Episodes

Wednesday Jun 30, 2021
EP #300 - 06.29.2021 - Controlling COVID-19 in South Korea w/special guest Kiheung Kim
Wednesday Jun 30, 2021
Wednesday Jun 30, 2021
Today I welcome medical sociologist Kiheung Kim to talk about the many different aspects of COVID in South Korea.
Before I get started with Kiheung Kim, I wanted to take a moment to acknowledge that today marks the 300th episode of COVIDCalls. When I started doing COVIDCalls in March of 2020 it was a resource for daily discussion when information about how to react to the pandemic was literally evolving minute by minute. To me the urgency of the daily calls was about getting disaster experts into conversation about their research, and getting their expertise into the news cycle. Over time the project became a site of exploration—a place (among many) where the widest variety of experts/survivors/witnesses could be in dialogue (I was lucky to be on the mic with them). Everyday we have been trying to make sense of the pandemic, and trying to also make sense of the tools we have to create and sustain this knowledge.
Over the past couple of months—especially as the pandemic has moved into its next act in North America, I’ve noticed a shift. Not that the search for knowing COVID is by any means at an end, but rather that people are turning to COVIDCalls as a way to take stock of what happened over the past 18 months. I should say, for guests who are expert in Brazil or India, or here where I am in S. Korea—this is not yet time for a post action report or a eulogy—COVID is still a very serious daily threat to life. Still, there is among many a sense of passage—a movement out of one life and into another. For me that means waiting for a vaccination—but the wait isn’t endless—I see it on a calendar.

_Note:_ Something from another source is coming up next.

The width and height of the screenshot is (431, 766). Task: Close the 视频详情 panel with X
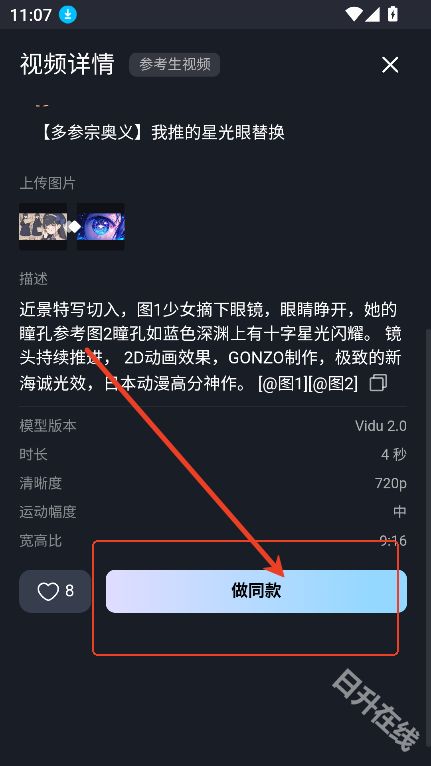[x=390, y=65]
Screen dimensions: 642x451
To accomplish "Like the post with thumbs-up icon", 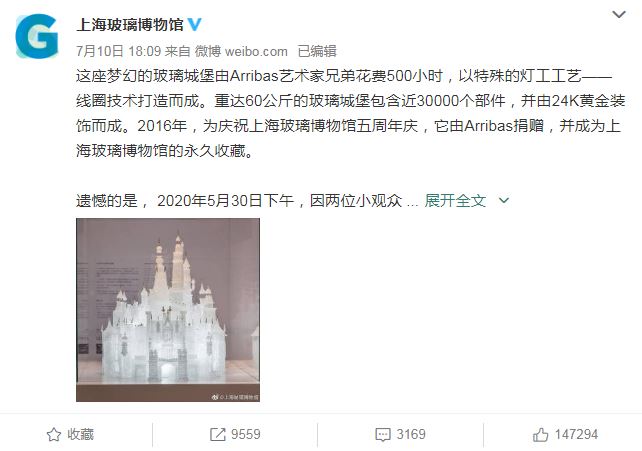I will [540, 434].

I have heard people say that they are eager just to forget and move on—I even had one person chastise me on Twitter for wanting to linger with the memory of COVID, almost as if I’ve made a choice to reside in the darkness of it. I’ve thought about that a lot—and you know what maybe there is a truth there—even when my own daily risk goes down through vaccination (not yet!) I know I will want to reside in this space of uncertainty and concern a while longer—this is a place of vigilance, and of action, and I worry that I will—that society will—move to closure and forgetting before the power of the uncertainty and fear provokes us to act. And act we must—we have so much to do for our health systems, our struggles for justice, our schools, our care workers—COVID shows the need for reform at every turn. So let’s get vaccinated and live, but let’s not let go of this feeling of—what else can I call it—fear, of deep concern—until we’ve done what we can do for a safer future.
Disaster Memory is not apolitical, it is not uncritical, it is not behind glass at a museum——memory can provoke—and the future of COVID memory is literally being made right now—we are making it. The memory of COVID is already a battleground of competing explanations and ideologies—not all of them in good faith, and some of them very dangerous.

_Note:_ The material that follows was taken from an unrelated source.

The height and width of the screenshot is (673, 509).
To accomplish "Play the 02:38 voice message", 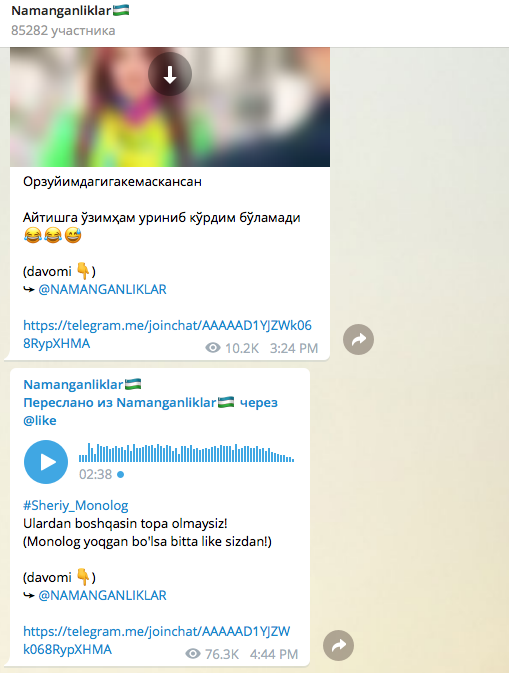I will coord(46,462).
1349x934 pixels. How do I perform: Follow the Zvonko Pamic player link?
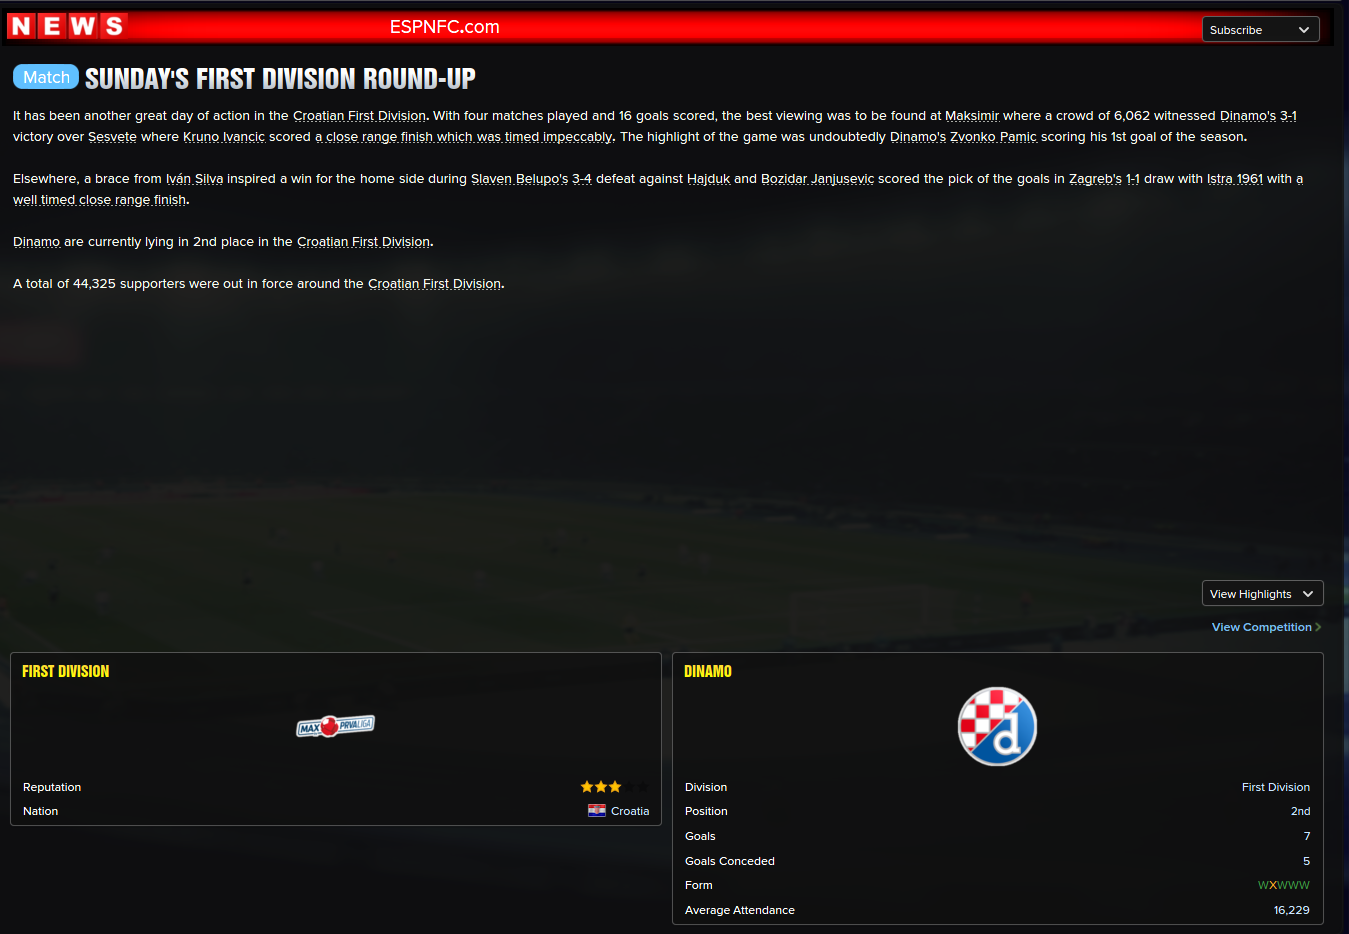[x=993, y=137]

It’s not a choice to remember or forget COVID. It’s a choice among competing narratives, competing memories. Don’t let anyone tell you it wasn’t that bad—or that those many months were all bad or wasted—it wasn’t one thing or another. COVID was, and is, as diverse as life and society itself. COVID forced us to create new practices of work and sociability, even some new ways of living—some attention to the brokenness of the old ways--that we might not want to give up so quickly. That’s good and useful. But at the core there is also a struggle to learn hard lessons from it. Let’s work together to sustain the lessons based in the grim truth of unnecessary deaths, compassion for those still suffering, and a just recovery to come.
Let me thank Shivani Patel, Bucky Stanton, Hyunah Keum, and Eleanor Mayes. AND let me tell you that in a few weeks time the CCalls research portal will launch—plus we have more guest hosts coming: including Kim Fortun, Jacob Steere-Williams, and Kristin Urquiza (thanks Felicia Henry). Stay tuned.
Kiheung Kim is a professor at Postech (Pohang University of Science and Technology) in South Korea. He graduated from the sociology department at Sogang University and did his PhD at Science Studies Unit of the University of Edinburgh where he worked on the social studies of infectious diseases, in particular, mad cow disease (BSE, scrapie and vCJD).
Kiheung worked at the Welcome Trust Centre for the History of Medicine at University College London and moved to do laboratory studies at the Chemical Engineering Department, Imperial College London.
He is interested in the social aspects of animal and human infectious diseases like Foot-and-Mouth Disease, MERS and Covid-19.
He published a book, "Social Construction of Disease: From Scrapie to Prions" (Routledge, 2007).